The Fresh Prince of Far Far Away was okay but the Finn-isms were a little over the top and his whole journey was damn near close to one of those Troops video spoofs.. Especially when his scary silver supervisor Captain Phasma’s best lines are essentially “Oooooh you’re going to be in so much troubleeeeee.” Finn is intentionally a Han Solo-like character, but Han’s journey from “do it for the girl” to “do it for the girl and for the good” was far more organic, more earned, and more believable. Finn’s dialogue and significant moments are overly exclamatory and quite paint-by-numbers.

Luke was pretty cool. We sure had a long time to sit and stare at how cool, and intense, and bearded he is. We spent almost as much time just staring at him as he spends staring at the rock on the edge of his island. I see people all over the internet asking “What was he eating there all alone?” but come on, people, obviously he uses the force to catch sea birds and pluck them, or he uses the force to command interstellar take out along with his copies of Coastal Living.
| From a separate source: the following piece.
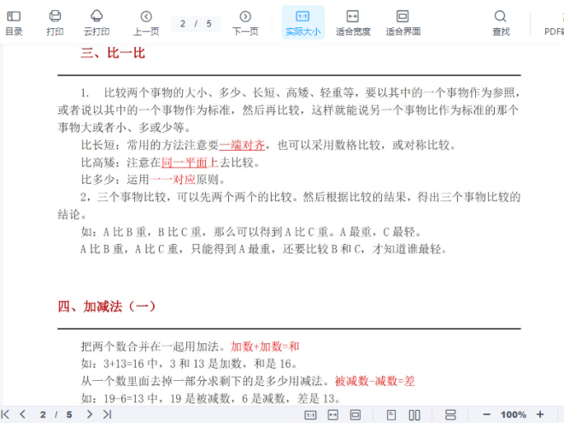The image size is (564, 428).
Task: Go to previous page with 上一页
Action: [x=146, y=22]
The film missed two opportunities which I believe would have thickened the Star Wars fabric: when The Fresh Apprentice lights up Luke’s Saber at the planet where the little woman from THE INCREDIBLES supplies her heroes, Kylo should have spun around mid-action as he felt his grandfather’s saber activated. That would have rocked.

And Luke should have yanked that saber from Rey’s hand. C’mon, he’s not going to stay on that rock and we all know it. Let’s see it fly out of her hand. I get it, she needs to talk to him. But we all wanted to see that.
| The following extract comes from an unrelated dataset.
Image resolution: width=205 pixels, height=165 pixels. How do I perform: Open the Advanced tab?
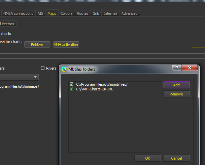tap(129, 13)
Rey going toe-to-toe with a Sith when she’s holding a lightsaber for the first time is problematic. It took Luke 3 whole movies to be able to do that. The Force is so cool because it must be taught, controlled, and disciplined. A relationship must be forged between the Lightsaber and the Jedi. Not just rocked out by some bedouin on her first try. And against James Bond, nonetheless.

All that coincidence in the first act (just how small IS this galaxy, anyway?) could have been easily explained away with a line about the force bringing them all together. Instead we got some nonsense in Wookie. The plot so telegraphed, in fact, that the Deus Ex R2D2 moment is completely inexplicable; the droid activates only when it is exactly the point in the plot when we need its information. No character earned this moment, no one discovered it, it is the kind of pure coincidence best reserved for the hero’s call to action.

There story lacks originality in pretty overt ways. Luke did exactly what Yoda did after f***ing up the training of his star pupil, again, just as Yoda did (Luke opted for a pouty hideaway a bit more above the water than Yoda, of course). They blew up a giant death sphere in more or less exactly the same way after spies (again) acquire secret plans that they hid in a droid.

The cameos were distracting. Abrams giving every actor that’s ever winked at him a cameo ultimately took one out of the Galaxy Far Far away and straight to the pages of Variety. Samuel L Jackson in the prequels worked because he played the part so well, because the world was otherwise so detailed, and because most of the cast (for better or much, much worse) were relatively unknown.

Side note: I would watch an entire BB-8 movie, but I suppose that’s what WALL-E is, so never mind.

The opening crawl was exciting, it was a thrill to see on screen once again. That thrill will diminish with each new galactic installment (can anyone say Thor 3?) and ultimately Star Wars won’t be nearly as special as it once was. There’s something to be said for leaving well enough alone—before the prequels perhaps were the best time to consider this.

Ultimately all of these problems seem to be part of a larger troubling trend in big-budget film making: movies aren’t built around story, they’re built around the trailer. Abrams is the “top” director in this sense. Of course, it works. It sells. But the Force is strong with a strong story. All in all, The Force Awakens was hugely fun but not hugely memorable.